**GOAL 1**
Answer these from the text on teachers' beliefs below:
(a) What does teaching style refer to?
(b) According to Nespor (1987), what do beliefs assert?
(c) Besides teaching skills, what kinds of skills must teachers acquire?

**TEXT SHOWN**
Session Information
10 SES 02 C, Exploring Teachers' Beliefs
Paper Session
Contribution
Nowadays, teaching education has to face many challenges. Teachers have to acquire not only teaching skills but also psychological and social skills, that are very important to manage the diversity of students and the complexity of classrooms.
Since the last decades of the past century, research had highlighted the influence of the different teaching styles on students’ behaviors and academic outcomes. Teaching style refers to teacher’s needs, beliefs and behaviors in the classroom. Teaching style concerns how to present information, interact with students, manage schoolwork, and support learning (Grasha, 1994). Teaching styles depend on many factors, among which the implicit ones have a great importance. Social cognition theory suggests that these implicit factors influence teachers’ attitude and willingness to be engaged in professional activities (Pintrick & Schunk, 2002). As noted by Borko and Putnam (1996), «the knowledge and beliefs that prospective and experienced teachers hold serve as the filter through which their learning take place. It is through these existing conceptions that teachers come to understand recommended new practices» (p. 675).
According to Nespor (1987), beliefs assert that things (such as intelligence or personality traits) exist or do not exist. A part of beliefs is an image of the ideal or alternative that contrasts with current reality. Beliefs also are associated with evaluations and feeling about what is and what should be. In particular, teachers’ implicit beliefs about students address teachers’ behavior towards students and consequently can influence the teacher-student relationship and the school climate.

**MATERIAL**
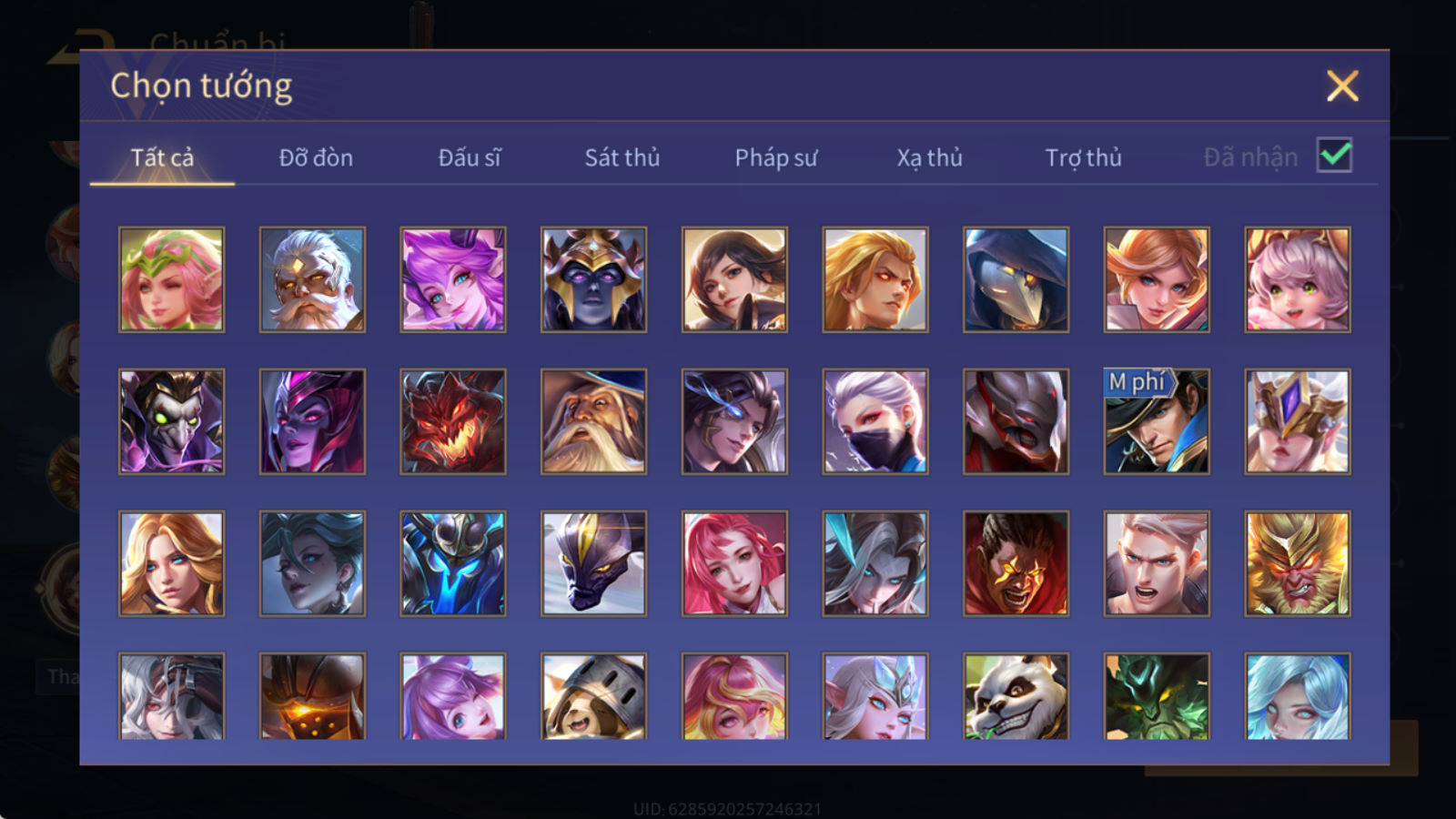
Task: Select the masked white-haired ninja hero
Action: 875,421
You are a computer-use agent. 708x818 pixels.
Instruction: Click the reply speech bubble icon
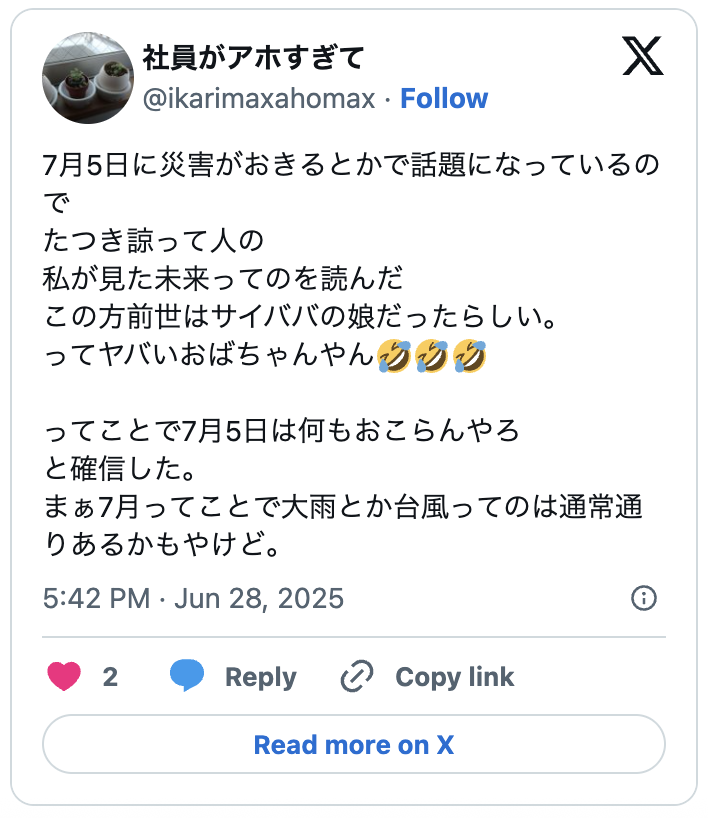(187, 676)
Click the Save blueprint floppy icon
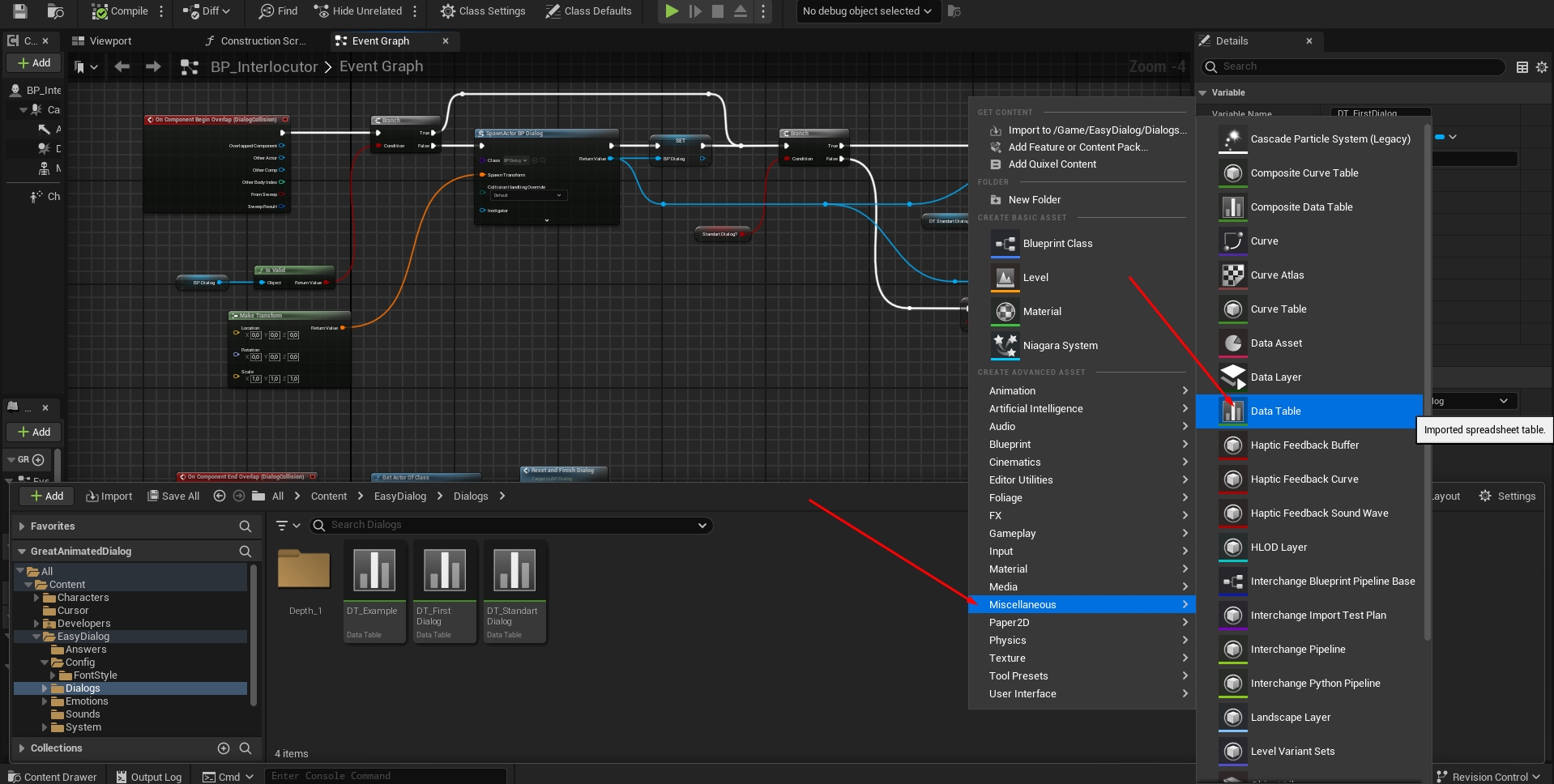Screen dimensions: 1554x784 click(20, 11)
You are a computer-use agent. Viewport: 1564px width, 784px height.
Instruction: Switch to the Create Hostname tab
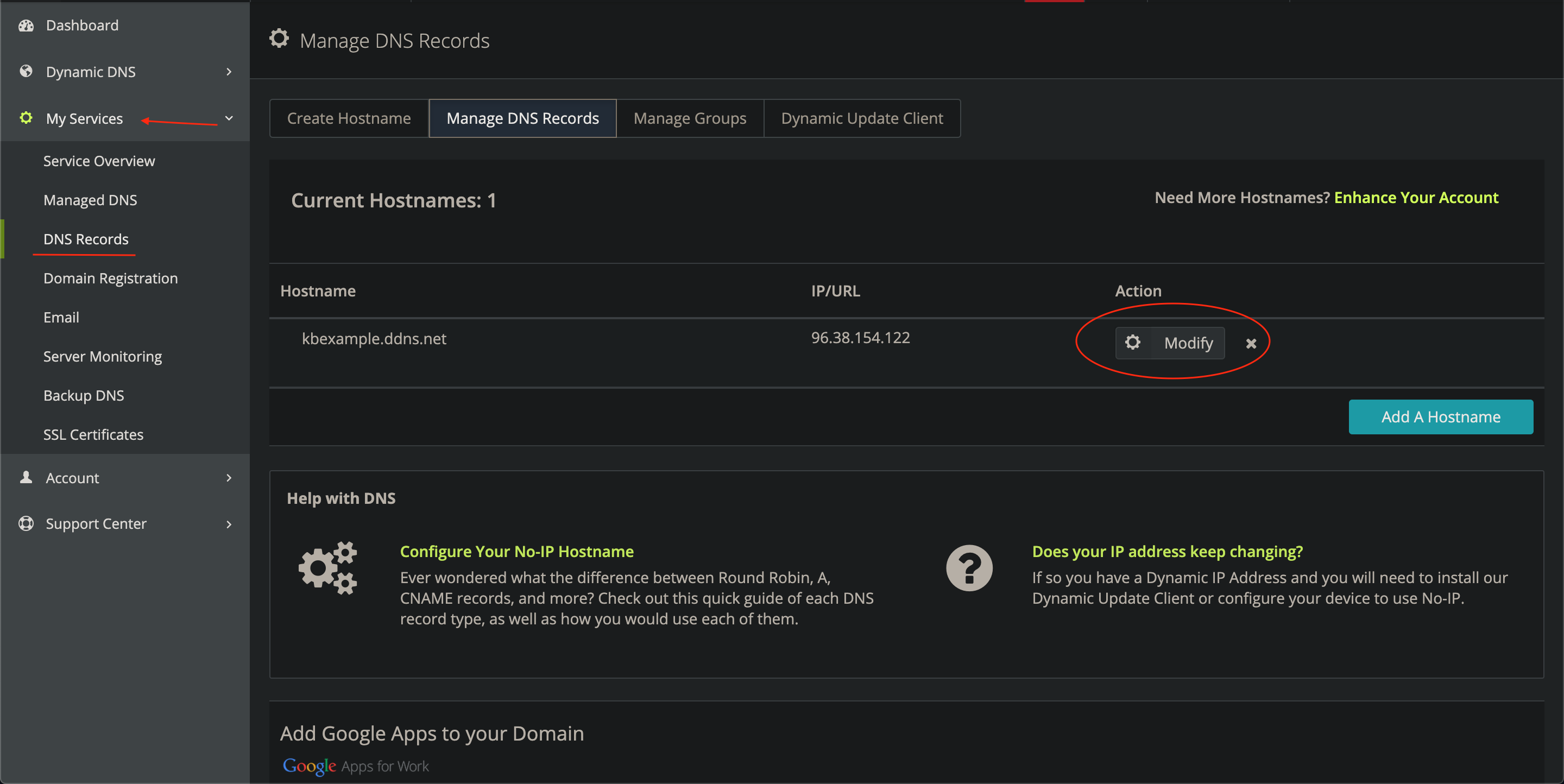(349, 118)
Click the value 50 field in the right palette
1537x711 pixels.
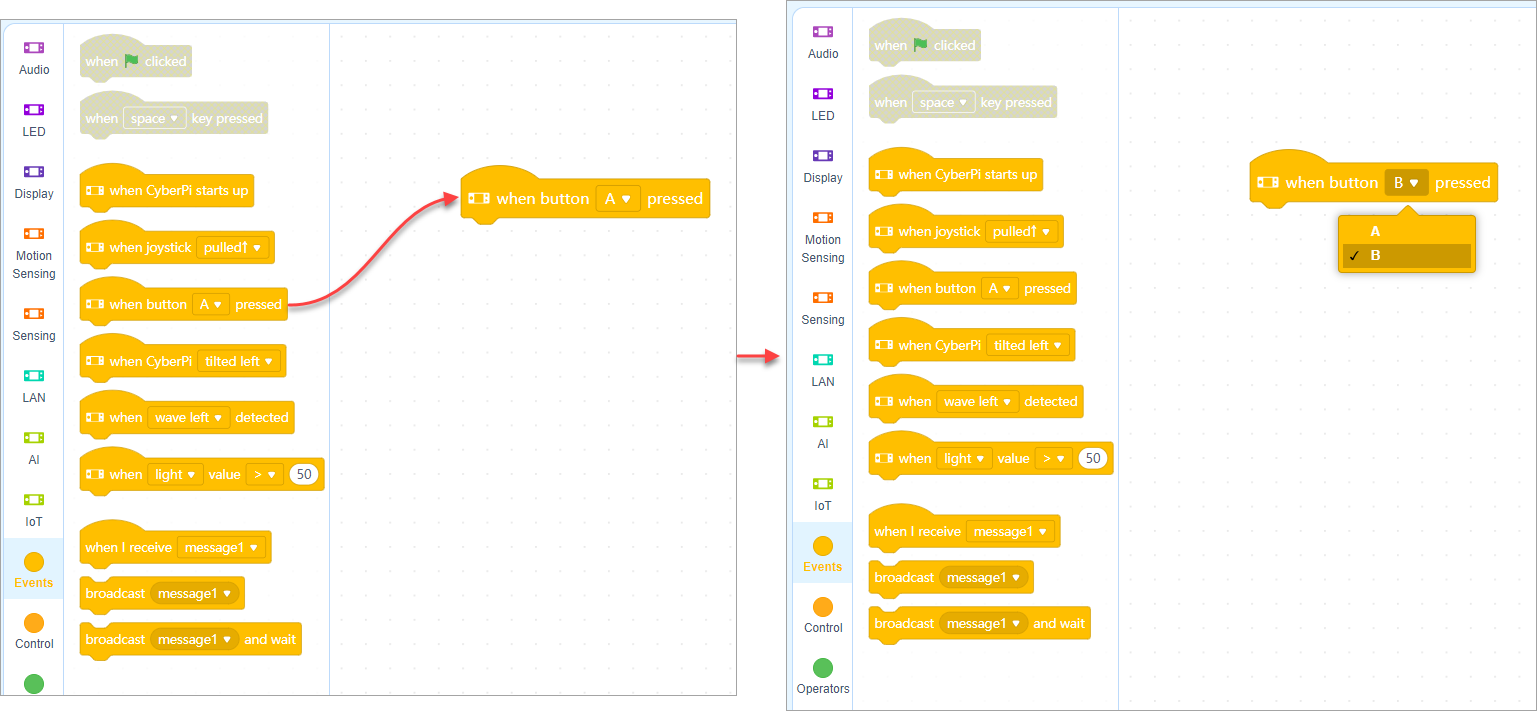click(1093, 459)
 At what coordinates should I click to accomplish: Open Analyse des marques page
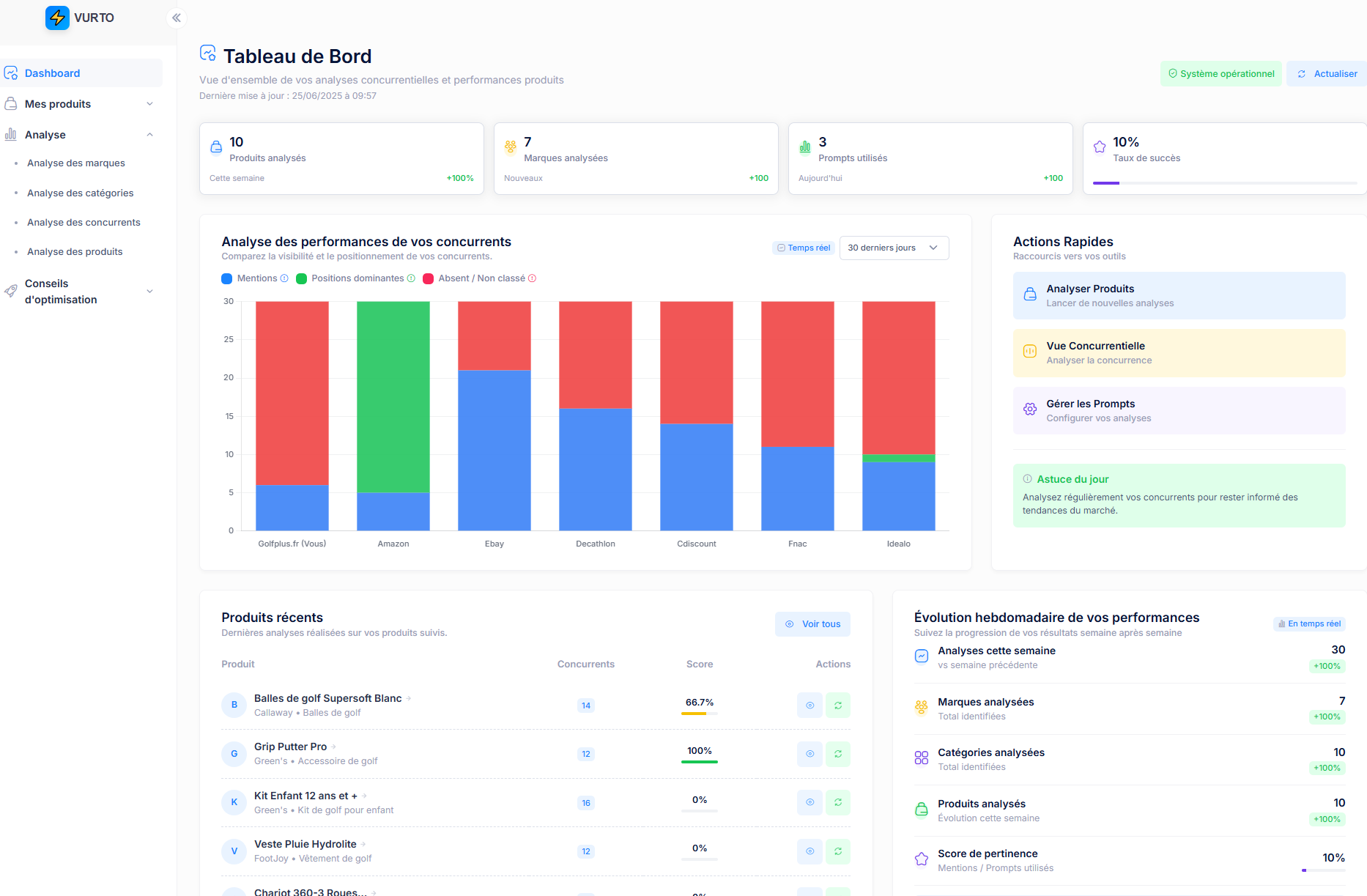(x=76, y=163)
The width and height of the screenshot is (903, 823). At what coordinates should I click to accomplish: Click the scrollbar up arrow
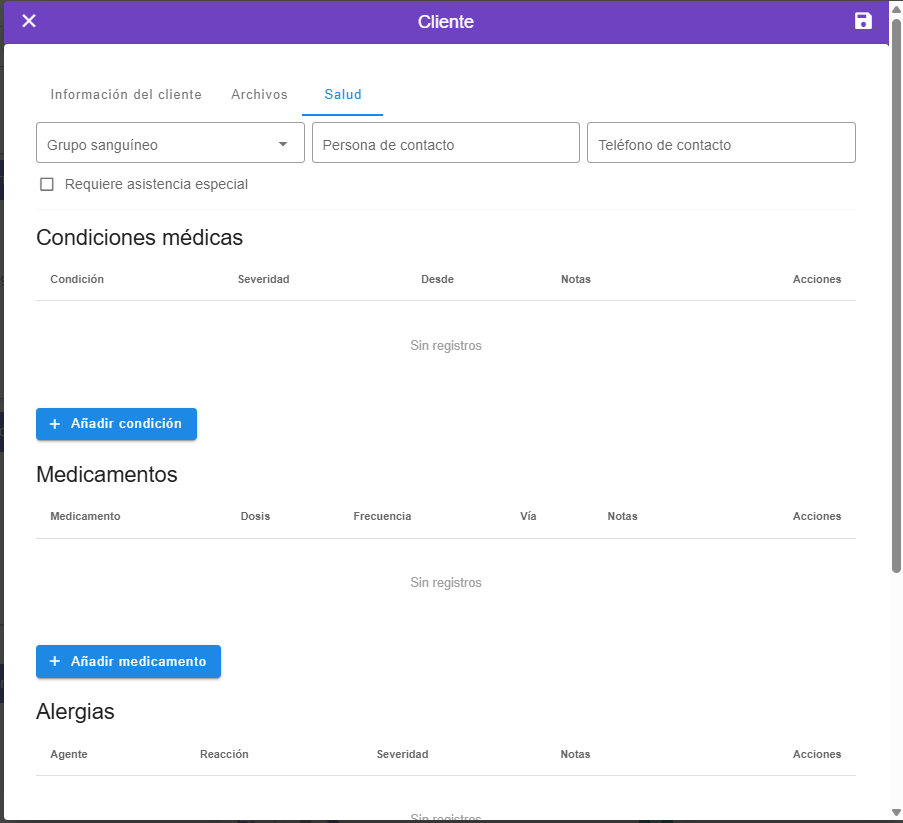896,9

**GOAL 2**
Can you reproduce, word for word, the lines of the records above, starting at the line that contains "You are a computer-use agent. 708x818 pixels." and ending after the line that contains "(x=76, y=163)"? Include both of those lines, and leave the pictures out.

**CORRECT RESPONSE 1**
(a) Teacher's needs, beliefs and behaviors in the classroom.
(b) That things (such as intelligence or personality traits) exist or do not exist.
(c) Psychological and social skills.

**CORRECT RESPONSE 2**
You are a computer-use agent. 708x818 pixels.
Instruction: Click the reply speech bubble icon
(187, 676)
Click the Save blueprint floppy icon
Screen dimensions: 1554x784 click(20, 11)
You are a computer-use agent. Viewport: 1564px width, 784px height.
Instruction: Switch to the Create Hostname tab
(349, 118)
Click the value 50 field in the right palette
1537x711 pixels.
click(1093, 459)
 At what coordinates should I click to accomplish: Open Analyse des marques page
(x=76, y=163)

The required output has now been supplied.